### EXERCISE DETAILS
Which people are quoted directly in the passage on air quality at cannabis facilities?

The reason for hops is simple. DRI gets federal funding and marijuana is federally illegal. Hop plants, which are in the same family as marijuana, give scientists a starting point.

Credit Noah Glick
Ecologist Jay Arnone shows where researchers grew hops last season in one of DRI's EcoCELLS, which stands for Ecologically Controlled Lysimeter Laboratories.

“The question that we were asking there was, ‘Can we measure with this facility the volatile organic carbon compounds that are emitted by hops?’” Arnone asks.

So let’s break this down. Volatile organic compounds, or VOCs, are essentially air pollutants. Indoors they can impact human health, and outdoors they can interact with the atmosphere to create smog.

But to truly understand their impact, Arnone says…

“You still need to measure with marijuana. You still need to measure in growing facilities.”

Andrey Khlystov did just that. He works on air quality research at DRI and took measurements at cultivation sites around the region.

“What we find is a lot of volatile organic compounds are found in those facilities,” he says.

Credit Noah Glick
Andrey Khlystov shows off his air quality laboratory, where he and his lab partner studied the air quality in different cannabis cultivation sites throughout the region.

Current laws and regulations require that all cannabis cultivation be done in a secured, enclosed space, like a locked closet or greenhouse, which exposes people—primarily employees—to those VOCs.

But the biggest risk to indoor air quality might be during extraction, a process that removes THC from marijuana, for use in things like cannabis concentrates and oils. Brayan Burgos does just that for Silver State Relief, a medical marijuana dispensary and cultivator in Sparks.

“Here is our machine. And we put butane inside of it,” he says. “It’s like a catalyst for a chemical reaction that speeds up the process to drop all the THC out of the product into our collection chamber.”

The EPA classifies butane as a “very volatile organic compound,” meaning it’s more likely to be emitted into the air and harder to measure.

Credit Michelle Matus
Brayan Burgos of Silver State Relief says he loves what he does. "I feel like I found my niche," he says of his job extracting THC, the psychoactive element of marijuana, from the plant. Extracted THC is used for things like oils and concentrates.

Nevada OSHA, which oversees workplace safety, currently has no specific guidelines for the cannabis industry, but the agency says companies with ten or more employees must have a written workplace safety plan.

VOCs can also get outside, which is when Washoe county steps in. Michael Wolf is with the county’s air quality management division.

“If you have the potential to emit two pounds per day or greater, you have to get an air permit through us,” he says.

Wolf says to reach that threshold, cannabis facilities would need to grow roughly 100 plants per year. But according to his calculations…

“The average facility in Washoe County would grow about 10,000 plants a year,” Wolf says.

### EXCERPTED RECORDS
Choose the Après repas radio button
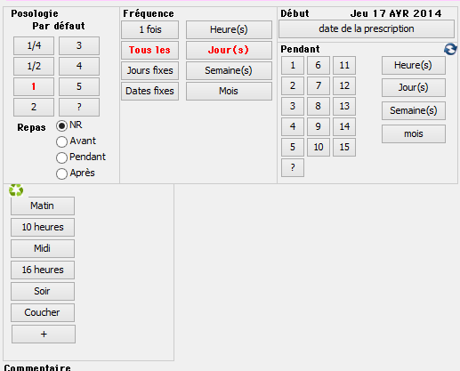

==

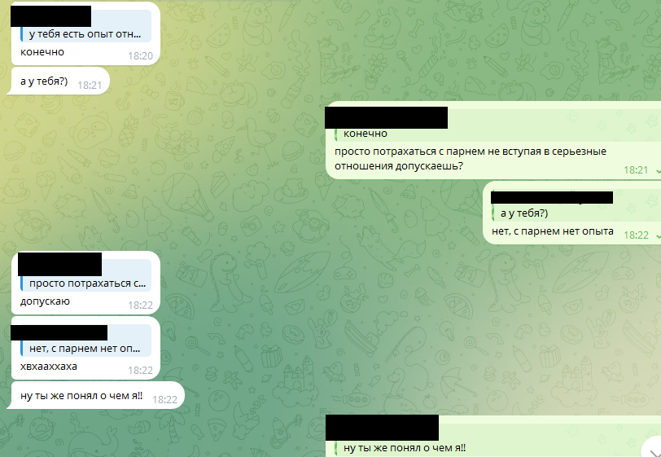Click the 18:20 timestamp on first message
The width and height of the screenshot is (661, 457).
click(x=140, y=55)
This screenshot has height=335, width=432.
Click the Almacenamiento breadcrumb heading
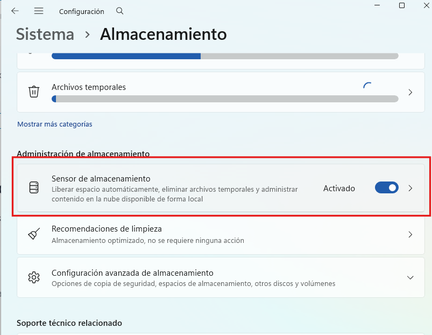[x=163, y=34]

...

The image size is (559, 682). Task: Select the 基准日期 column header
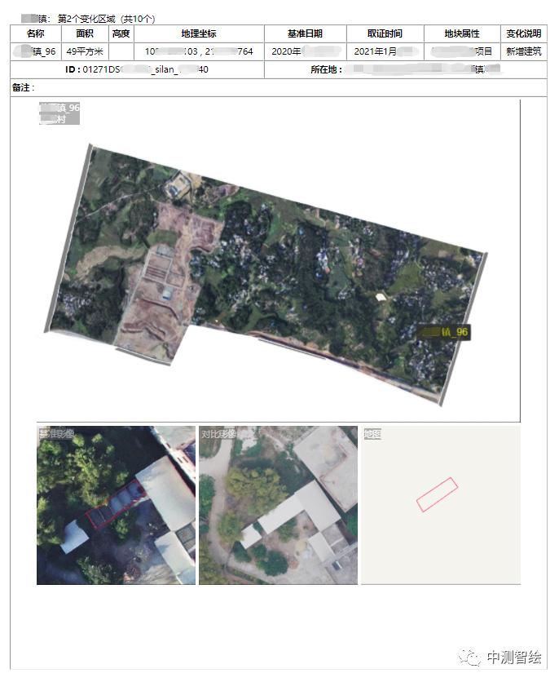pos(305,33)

### SOLUTION FOR THIS PROBLEM
Jay Arnone, Andrey Khlystov, Brayan Burgos, Michael Wolf